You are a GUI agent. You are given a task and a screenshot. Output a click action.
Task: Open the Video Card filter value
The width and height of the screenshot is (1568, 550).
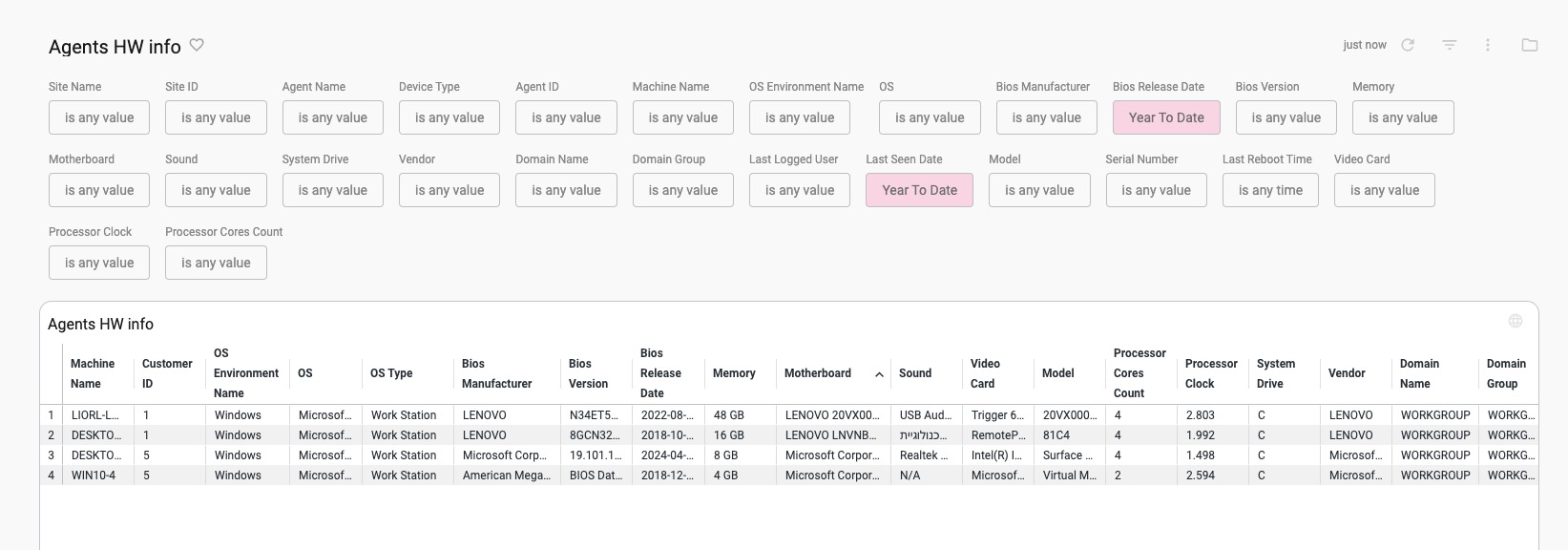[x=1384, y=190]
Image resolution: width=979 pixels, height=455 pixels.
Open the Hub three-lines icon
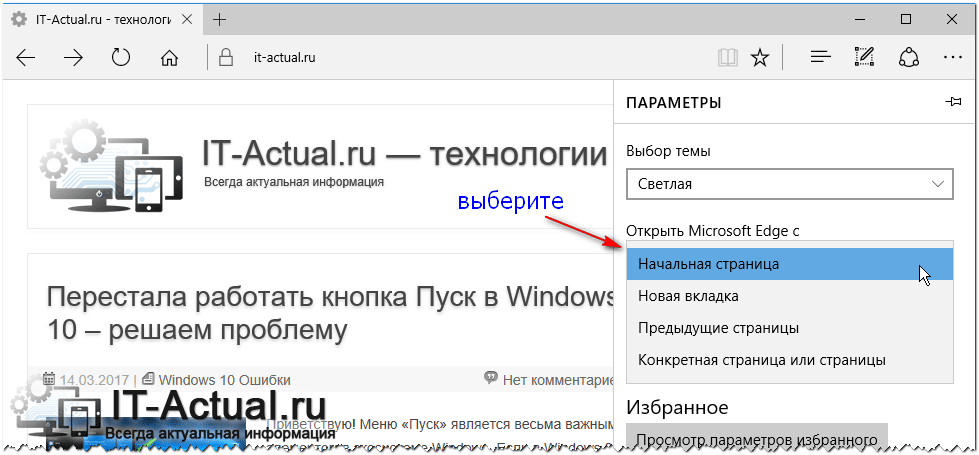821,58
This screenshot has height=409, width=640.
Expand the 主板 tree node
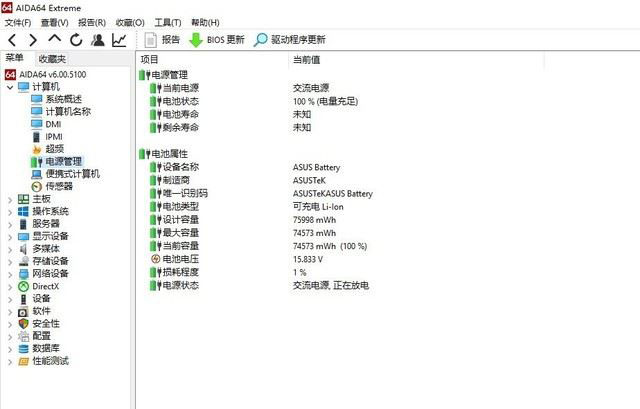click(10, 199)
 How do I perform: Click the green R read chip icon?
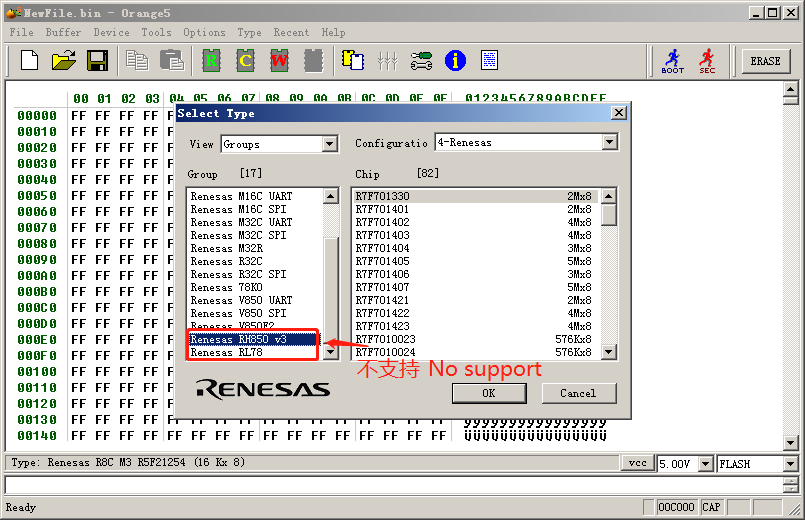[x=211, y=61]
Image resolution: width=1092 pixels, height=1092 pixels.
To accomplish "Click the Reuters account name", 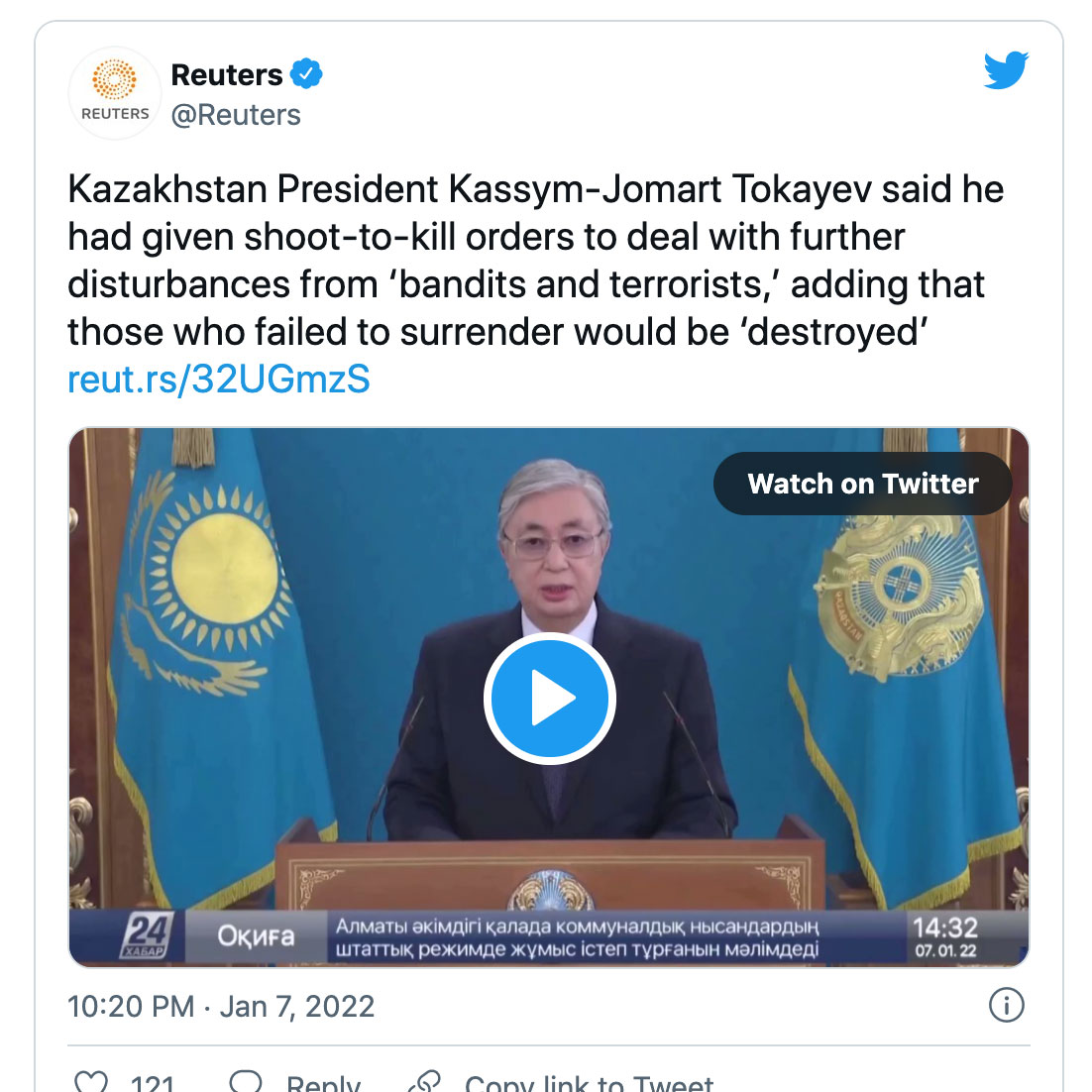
------------------------
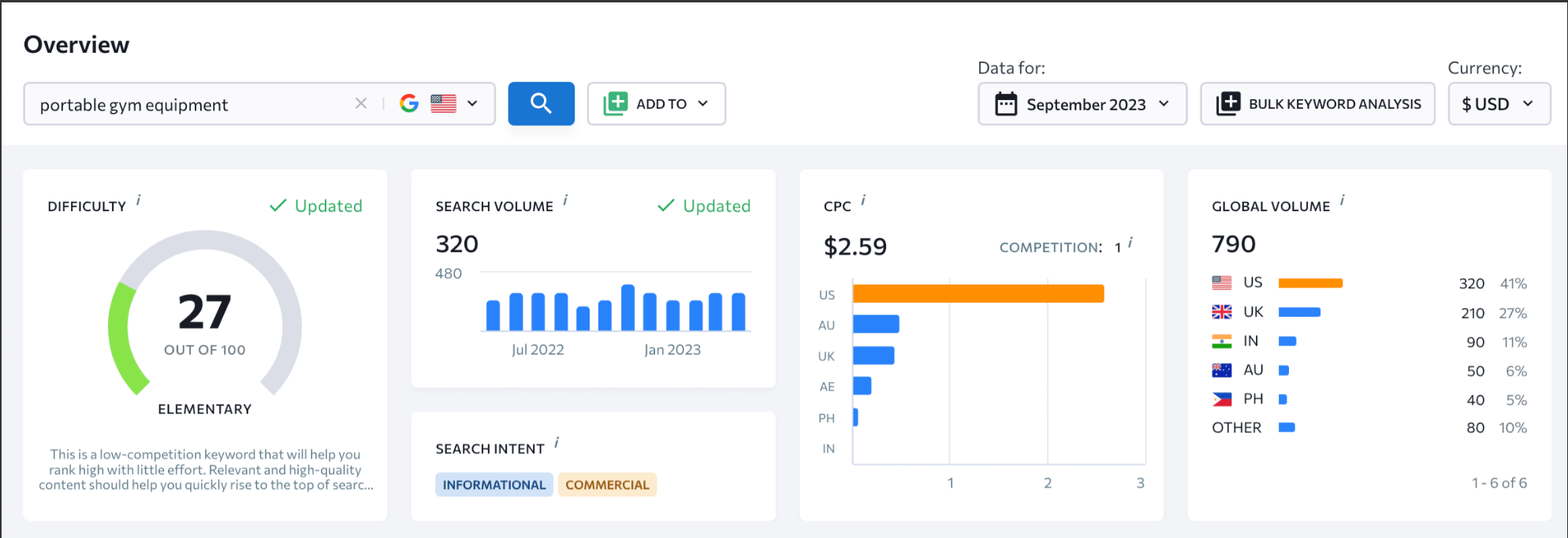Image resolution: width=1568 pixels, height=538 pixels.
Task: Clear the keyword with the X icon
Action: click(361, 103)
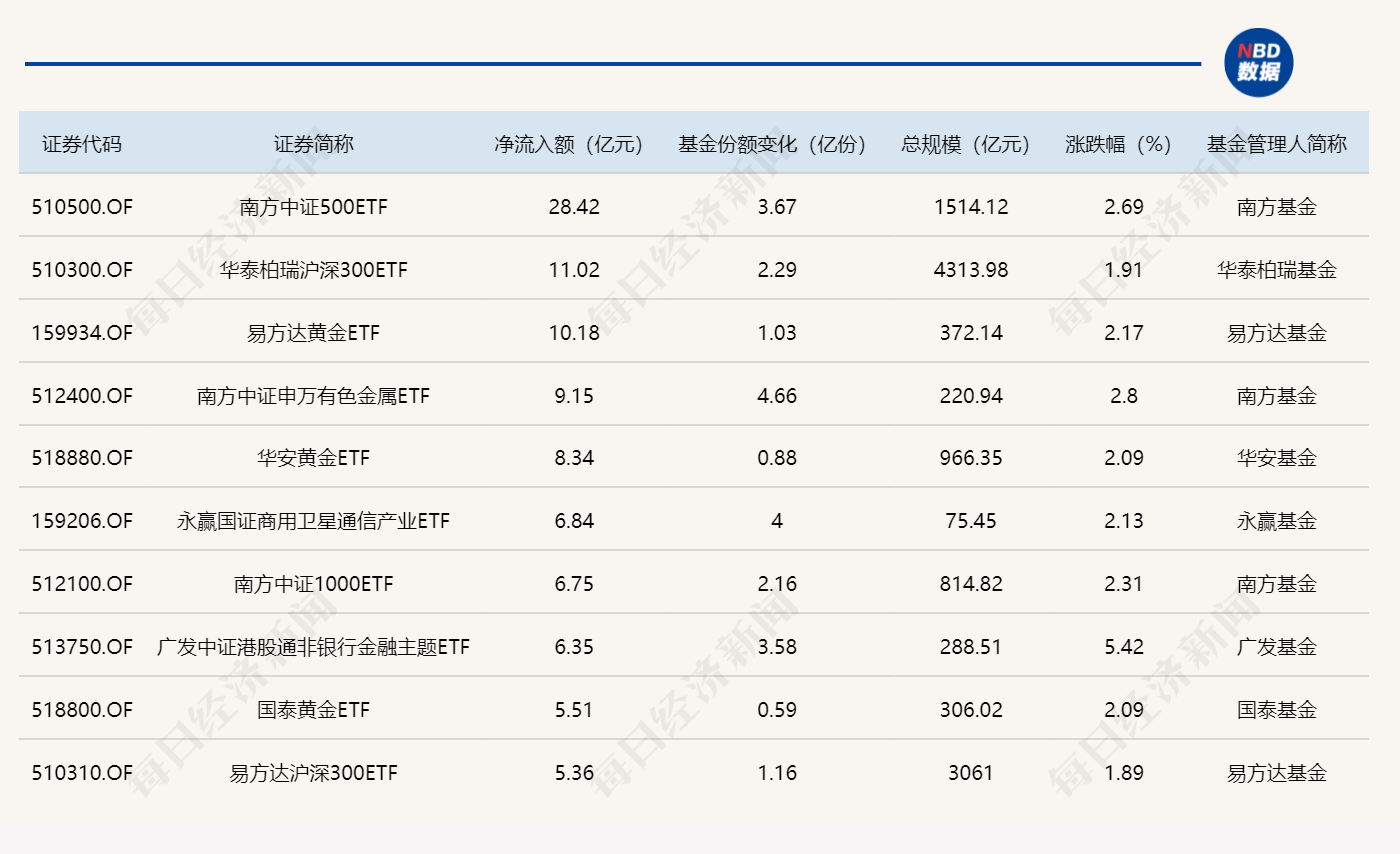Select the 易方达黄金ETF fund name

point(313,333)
------------------------
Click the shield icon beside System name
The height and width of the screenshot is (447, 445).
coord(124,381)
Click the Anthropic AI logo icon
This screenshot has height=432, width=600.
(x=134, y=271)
------------------------
Leave out every picture, and copy exactly the lines above starting at the one holding "Image resolution: width=979" and ending at the one holding "the Reuters account", no more and no less.

Task solution -
Image resolution: width=979 pixels, height=455 pixels.
Open the Hub three-lines icon
821,58
This screenshot has height=409, width=640.
Expand the 主板 tree node
click(10, 199)
 How do I perform: Click the green R read chip icon?
[x=211, y=61]
Image resolution: width=1092 pixels, height=1092 pixels.
To accomplish "Click the Reuters account name", 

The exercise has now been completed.